*REQUIRED TASK*: Put the lines from the one containing "Click the checkmark" through the one containing "[1082, 179]", both included, into a numbered list, leaving out any blank lines.

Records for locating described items
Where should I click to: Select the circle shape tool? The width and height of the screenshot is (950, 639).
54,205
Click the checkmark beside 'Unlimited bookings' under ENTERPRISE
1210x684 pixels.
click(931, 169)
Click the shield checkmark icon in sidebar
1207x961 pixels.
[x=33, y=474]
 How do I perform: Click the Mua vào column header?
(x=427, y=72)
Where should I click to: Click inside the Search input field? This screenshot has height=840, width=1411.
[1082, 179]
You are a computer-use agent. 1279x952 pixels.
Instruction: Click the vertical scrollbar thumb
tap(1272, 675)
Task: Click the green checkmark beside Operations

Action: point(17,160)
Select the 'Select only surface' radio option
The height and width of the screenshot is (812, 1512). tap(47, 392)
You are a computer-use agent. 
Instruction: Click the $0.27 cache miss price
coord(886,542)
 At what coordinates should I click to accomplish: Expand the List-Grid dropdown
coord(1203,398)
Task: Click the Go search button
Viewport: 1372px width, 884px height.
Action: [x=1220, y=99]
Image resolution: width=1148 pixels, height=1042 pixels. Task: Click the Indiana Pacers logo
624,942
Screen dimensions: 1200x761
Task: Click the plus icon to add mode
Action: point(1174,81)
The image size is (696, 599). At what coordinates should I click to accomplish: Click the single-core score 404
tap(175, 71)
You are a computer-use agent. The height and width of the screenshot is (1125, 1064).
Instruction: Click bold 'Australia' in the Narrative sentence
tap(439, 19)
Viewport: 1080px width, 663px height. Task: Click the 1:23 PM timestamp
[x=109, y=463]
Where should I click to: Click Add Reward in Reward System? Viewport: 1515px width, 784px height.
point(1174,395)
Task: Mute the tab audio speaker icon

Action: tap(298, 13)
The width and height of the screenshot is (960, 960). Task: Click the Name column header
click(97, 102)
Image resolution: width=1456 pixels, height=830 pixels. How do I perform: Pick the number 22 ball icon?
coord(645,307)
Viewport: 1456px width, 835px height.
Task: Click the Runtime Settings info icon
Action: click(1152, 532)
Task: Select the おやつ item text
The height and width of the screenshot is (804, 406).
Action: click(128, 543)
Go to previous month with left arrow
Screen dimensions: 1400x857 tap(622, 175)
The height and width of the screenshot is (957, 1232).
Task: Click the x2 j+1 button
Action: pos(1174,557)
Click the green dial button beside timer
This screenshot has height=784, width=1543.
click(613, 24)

*SOLUTION BELOW*:
1. Click the checkmark beside 'Unlimited bookings' under ENTERPRISE
2. 1210x684 pixels.
3. click(931, 169)
4. Click the shield checkmark icon in sidebar
5. 1207x961 pixels.
6. [x=33, y=474]
7.  How do I perform: Click the Mua vào column header?
8. (x=427, y=72)
9. Where should I click to: Click inside the Search input field? This screenshot has height=840, width=1411.
10. [1082, 179]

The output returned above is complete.